Y ahí, parados en ese punto, mirándose frente a frente las víctimas, los sobrevivientes, los hibakusha -nosotros-.
Yoshie Watanabe se cobija bajo una alegoría al suponer que no quiere hablar del infierno para no tentar al demonio pero, fundamentalmente y confirmando las líneas de pensamiento esbozadas, no lo puede hacer; porque como afirma la voz de la tercera persona:
«De las guerras y masacres, muchos vuelven más callados de lo que eran. No suelen regresar llenos de conversaciones pendientes. Dan la impresión de quedar disminuidos en su experiencia comunicable. Un superviviente pierde espacio en común con sus semejantes, ha pisado un terreno sin tribu (…) Él lo sabe muy bien: lleva toda la vida empezando otra vida, cambiando de lugar para que ciertos sentimientos no lo alcancen.»
Fractura es una novela escrita con los ecos del silencio, con los asomos del espanto, con soledades esperando en los sillones, con muertes truncadas por la vida, con vidas truncadas por la muerte, con hombres expulsados de sus épicas, con héroes que no salvan sino que sólo se adelantan, con fuerzas de corrientes destructivas, con habitaciones angostas, con agua bullendo y arrasando, con hombres dubitativos, con los vericuetos tortuosos y los regodeos burlones del lenguaje, con grandes ciudades, con poder, con dinero, con amor.
Andrés Neuman enciende luces para los lectores capaces de conmoverse, audaces, atrevidos, que persiguen el detalle durante todo el relato. Ilumina o pone foco para que trascienda en el tiempo el señor Watanabe, metáfora de un hombre contemporáneo que aunque presa de un imposible decir, expropiado de su experiencia tiene la potencia de interpelarnos y señalarnos desde el otro lado de cada palabra escrita.
«El señor Watanabe pertenece -le asombra sintetizarlo así- a la última generación que recuerda las bombas. Muy pronto no habrá un solo individuo sobre la faz de la tierra que haya estado ahí. Entonces Hiroshima y Nagasaki serán sólo cosas rotas que nadie vio romperse. Que mal, se dice, qué bien.»

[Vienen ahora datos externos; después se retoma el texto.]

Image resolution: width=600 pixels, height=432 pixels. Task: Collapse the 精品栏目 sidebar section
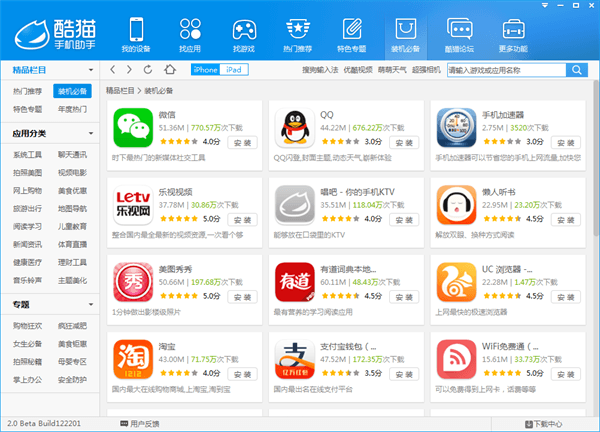click(x=92, y=71)
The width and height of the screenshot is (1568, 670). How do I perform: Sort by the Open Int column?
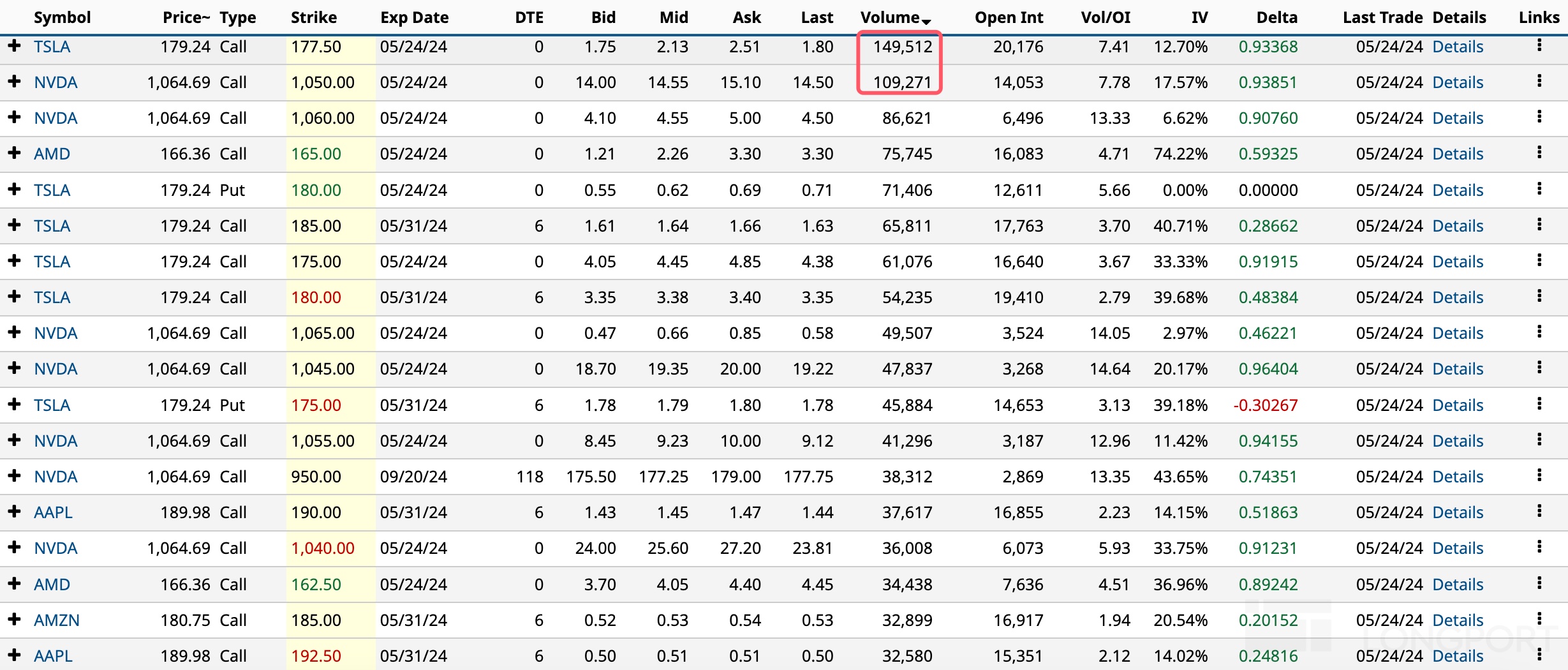[1009, 17]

Nosotros vimos las cosas romperse, estuvimos en Hiroshima y Nagasaki ¿porque alguna pantalla nos lo mostró? No. Estuvimos -estaremos- porque la literatura es desvergonzadamente indiscreta y en sus viajes lleva un espejo irrompible al que siempre trae de vuelta. Por eso, si es que lo deseamos -o necesitamos- seguiremos estando en una infinita cantidad de lugares tal vez aún no imaginados.
Esto pasará, con algunas certezas lo digo, si a los espejos de la literatura los siguen concibiendo escritores como Neuman, que tiene el coraje de tomar el riesgo abismal de «mover las alas» y provocar el caos; para removernos las estructuras, corrernos el eje del preciado centro y provocarnos la Fractura.
Qué belleza de reseña, Lis! Fue un placer presenciar tus clases. Es un placer leerte. Gracias.
Gracias, Anahí, por tu apreciación. ¡Sos muy generosa!